親を大好きなお母さんを、妖に殺されて此処にいるのだから、それも仕方のない事だろう。
「凪さん。私は……今まで正直信じてなかったんです。噂話でしか聞いた事がなかったし、親を妖に殺された魔女は、他の魔女が育てると聞かされてました」
親を妖に殺されたり、親に捨てられた魔女は、他の魔女が助けると言うのが、慣例になってはいるのだが、全ての魔女を救える訳ではない。
特に捨てられた魔女については、親が誰にもわからない様に捨てる事が多いし、出生届けすら出していない場合も多いのだ。
「サレン。此処にいる娘は皆んなそこから漏れた魔女なんだよ。あたしなんて、出生届けすら出されてないしね」
リリアの言葉に愕然とする。
愛する我が子の筈なのに、そんな我が子を捨てる事すら意味がわからないのに、生まれてすらいない事にする親が、この世の中にいる事に、アナスタシアと依子だけじゃなくて、沢山の大人の魔女に愛されて、可愛がられて育ってきたサレンにとっては、とても信じられる事ではなかった。
「サレンちゃんだっけ? 」
普段殆ど口を開かない舞美が、心を病んだ舞美が他人の名前を呼んだ事に、サレン以外の全員が驚愕している。
「はい。舞美さんですよね」
「私は妖に殺されそうになったの。今でも怖くて怖くて、此処は私のユートピアなの。外は怖いから」
そう言うと、舞美はまた意味不明な言葉を呟き始めた。
サレンと言う新しい風が吹き込んだ事で、一時的に元に戻ったのだろう。
「舞美が話すなんて、あたしは驚いて腰を抜かしそうだったよ」
「私もだよ。舞美お姉ちゃんが、ずっと誰とも話さなかったのに」
「も、もももももしかしたら、サレンさんは、私達を導いてくれる天使様なんじゃないんですか?」
亜里沙が突拍子も無い事を言うので、美乃梨はさすがにそれはないと、サレンは魔女だからねと、ヨシヨシと亜里沙の頭を撫でている。
その通り。
私は天使なんかじゃない。
寧ろ最近までは、命ある者なら全て殺したいと思っていた悪魔だ。
沈み込むサレンに、どうした? とリリアが声を掛ける。
「私は天使なんかじゃありません。心の弱さから悪魔になった魔女です」
「会った時に話してたこと?」
「何の話し?」
サレンから、事情を聞いていたリリアは理解しているが、他のメンバーはサレンの事情を知らない。

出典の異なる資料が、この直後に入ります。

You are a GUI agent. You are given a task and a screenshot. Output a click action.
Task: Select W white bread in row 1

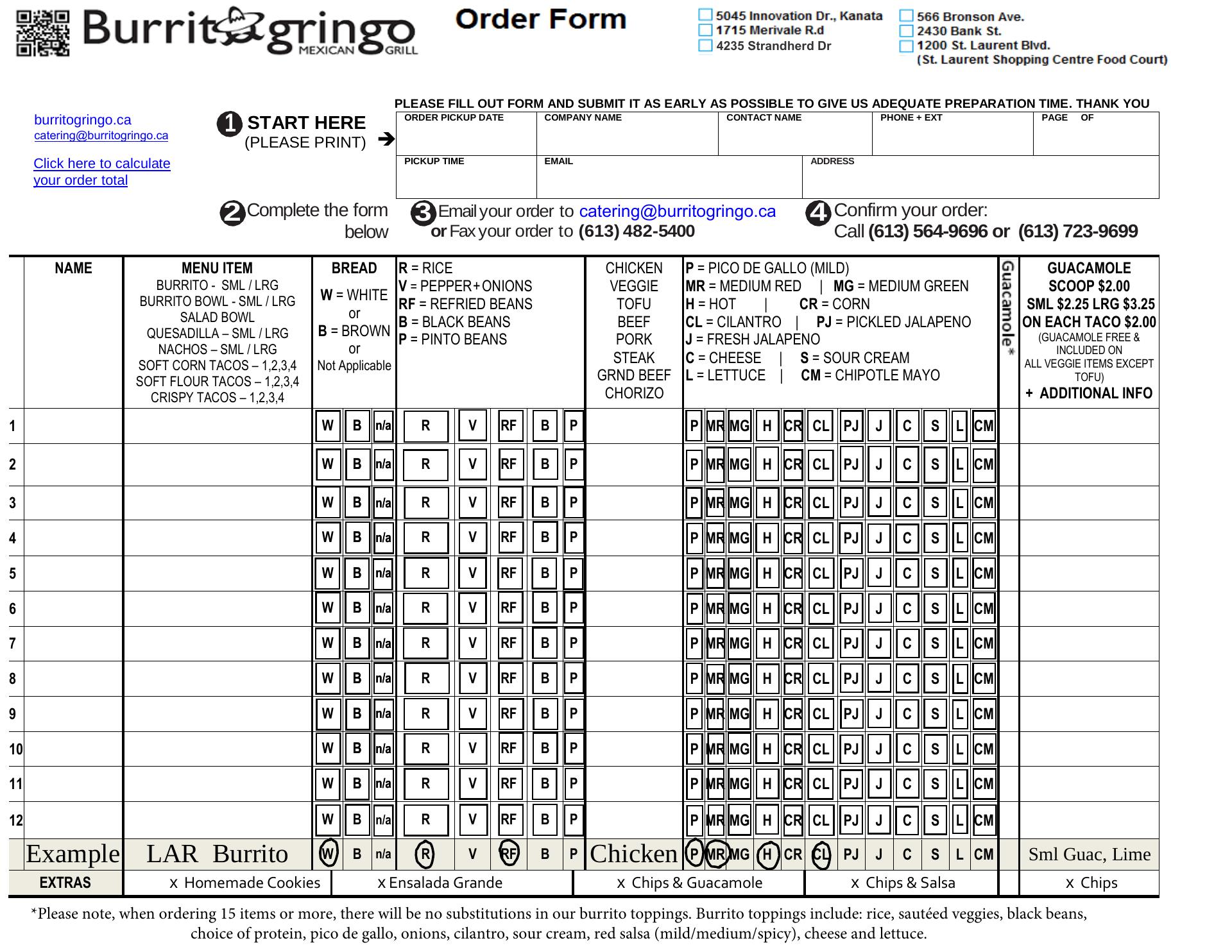pos(327,426)
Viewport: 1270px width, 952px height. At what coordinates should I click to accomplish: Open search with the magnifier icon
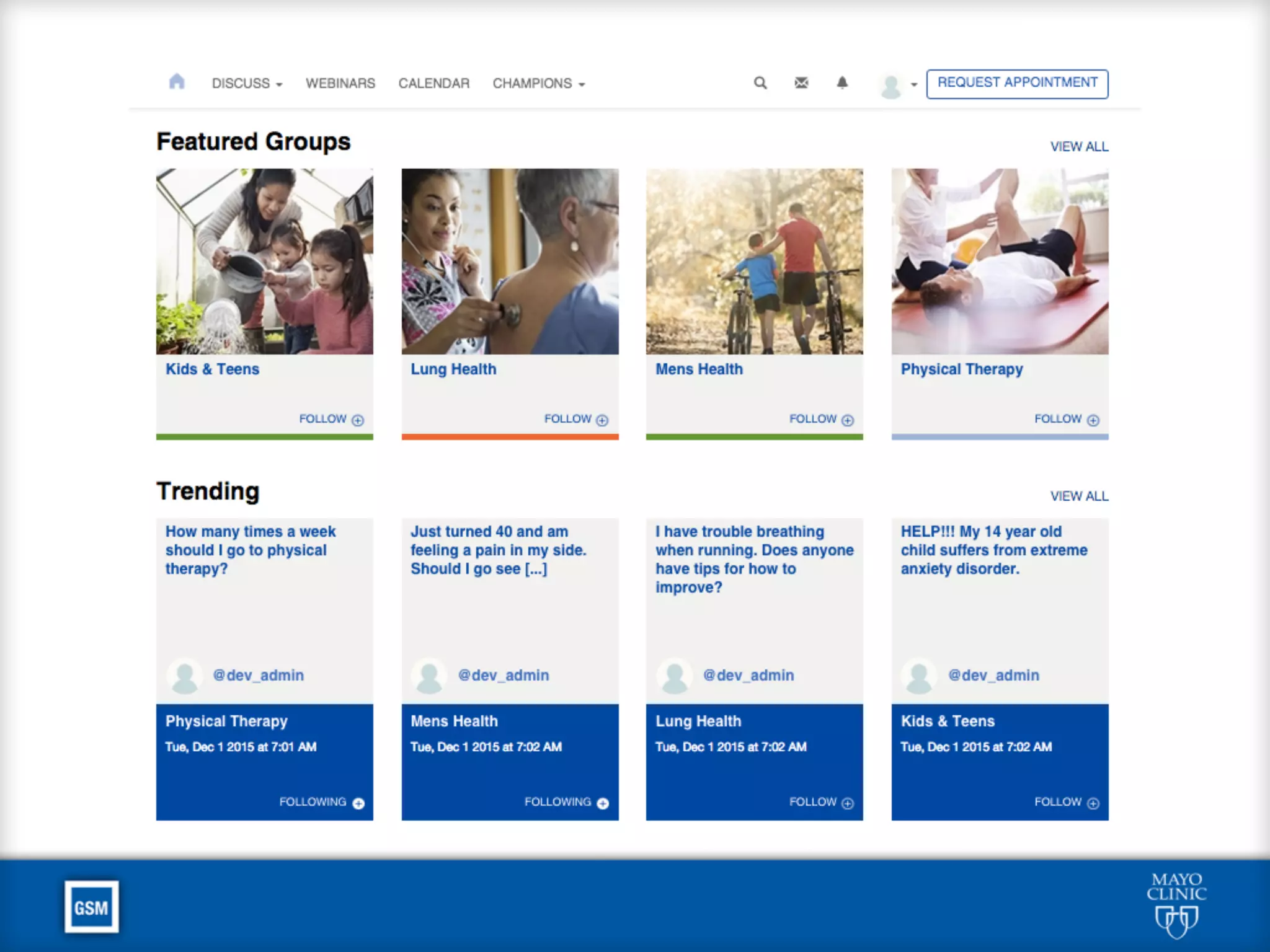tap(760, 82)
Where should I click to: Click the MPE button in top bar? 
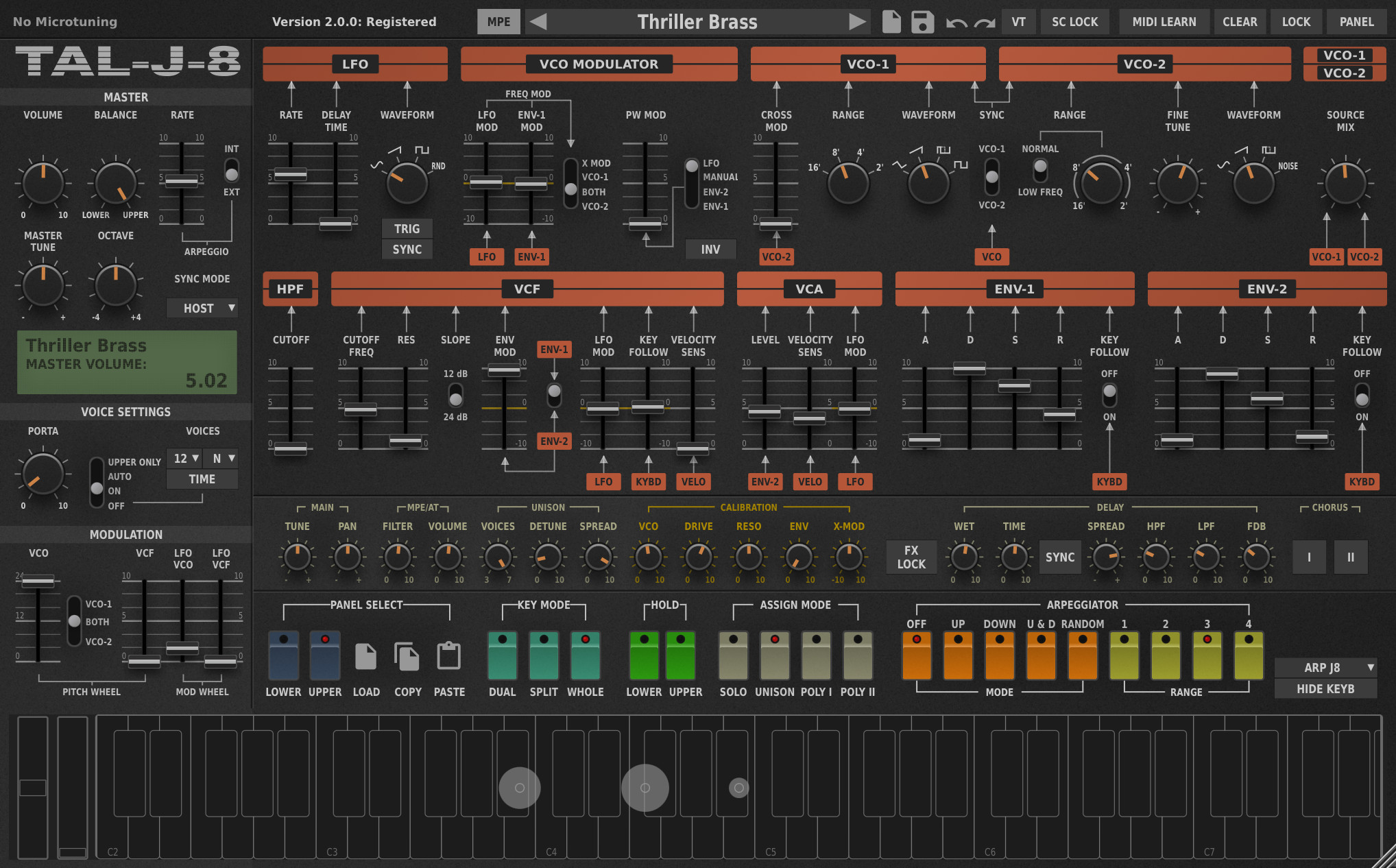tap(498, 22)
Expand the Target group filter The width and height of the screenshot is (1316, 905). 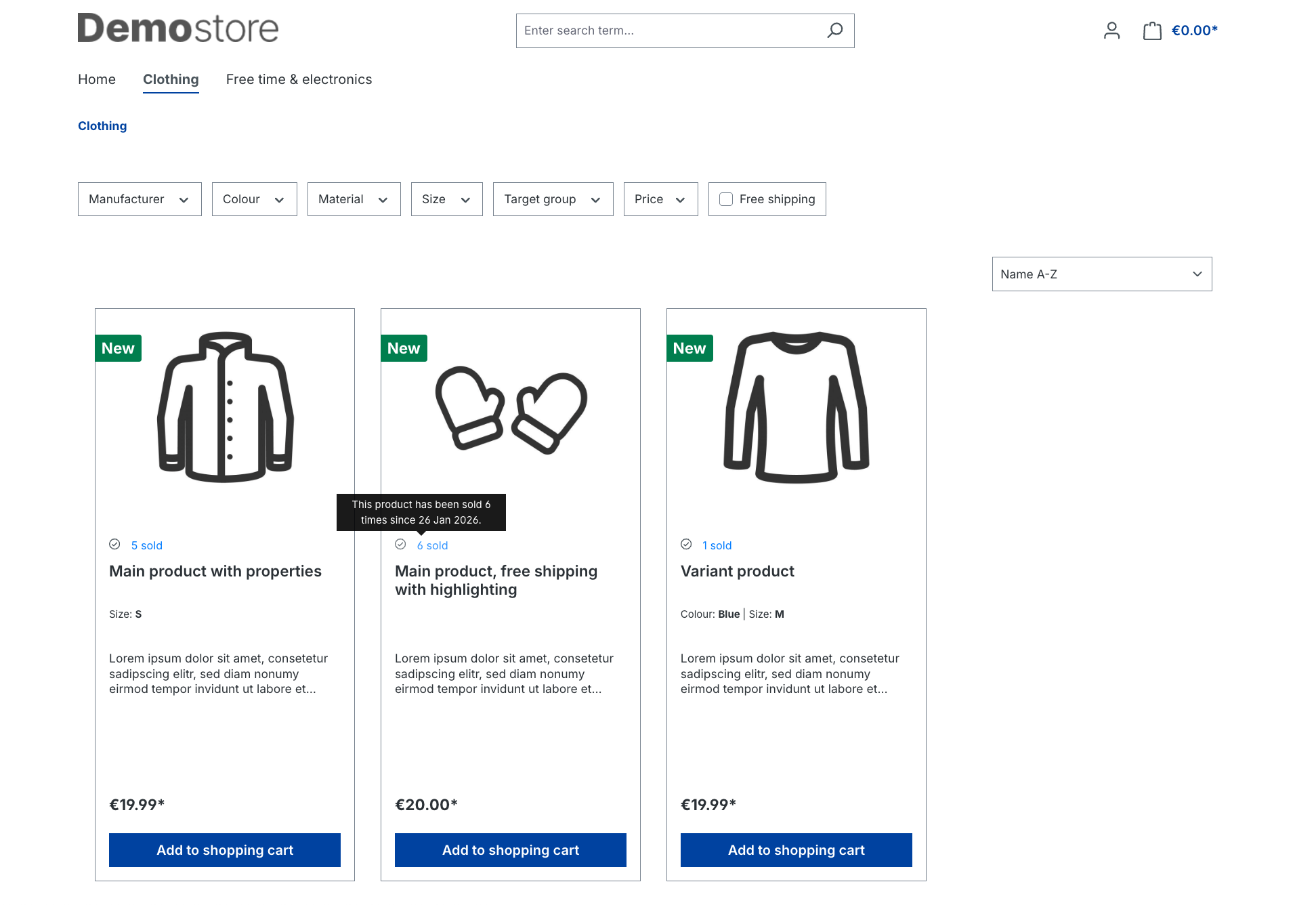click(x=553, y=199)
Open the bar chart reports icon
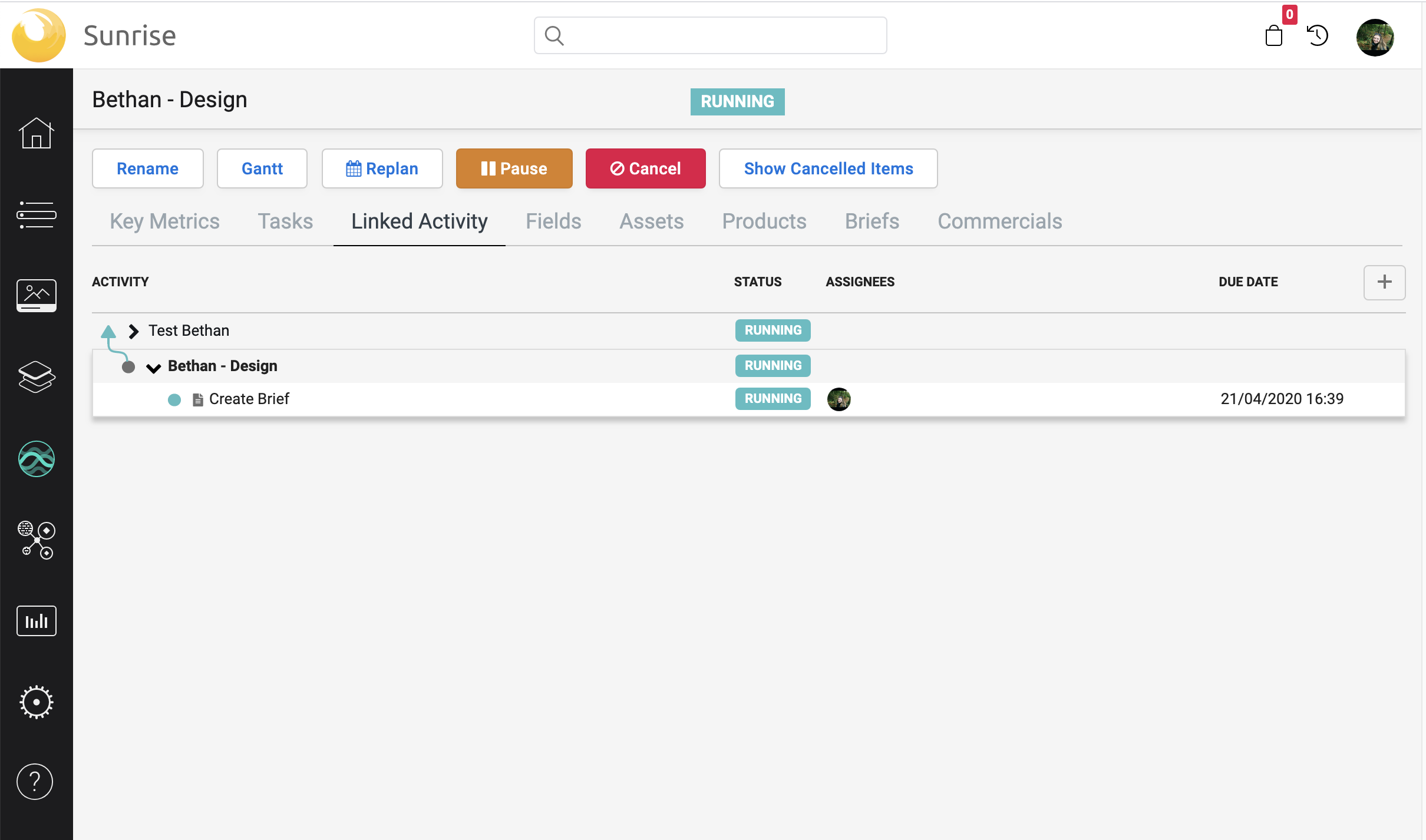The image size is (1426, 840). (36, 621)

サレンは、これからは一緒に生活をするのだから、知って欲しいと自分を知ってもらって、認めてもらいたい。
仲良くしたいと思ってるからこそ、力になりたいと思っているからこそ、先ずは自分を知ってもらって、信頼関係を築きたいとリリアに話した事を、他の四人にも包み隠さずに話した。
話し終えると、心を病んでいる舞美と事情を知ってるリリア以外の、三人は一言も言葉を発する事が出来ない。
とても信じられる話ではなかった。
目の前の可愛らしい女の子が、自分達全員の魔力を遥かに凌ぐ魔力を持っているサレンが、エリート一家に生まれたエリートのサレンが、闇の力に飲まれて何年も苦しんでいたなんて、命あるものなら、妖だろうが人間だろうが殺したいと、そんな気持ちを何年も持っていたなんて、そしてそんな力と共存する為に、心眼を会得する為に、僅か十歳の少女が自ら両目を潰しただなんて、恐ろし過ぎて信じられる筈がなかった。
そんな三人を見て、リリアがサレンは実際目が見えてないでしょと、彼女は嘘を吐く様な瞳をしてないでしょと言ってくれた。
「そうだけど、リリアお姉ちゃん。自分で両目を潰したなんて」
「それもあるけど、貴女程の魔女でも飲まれる程の闇って、どれ程の闇なの」
「全ては私の心の弱さが、お母さん達に甘えて来た自分が招いた事です」
甘えてきたって、まだ十歳の子供なんだから当たり前でしょと、美乃梨が言ってくれたが、サレンは首を横に降る。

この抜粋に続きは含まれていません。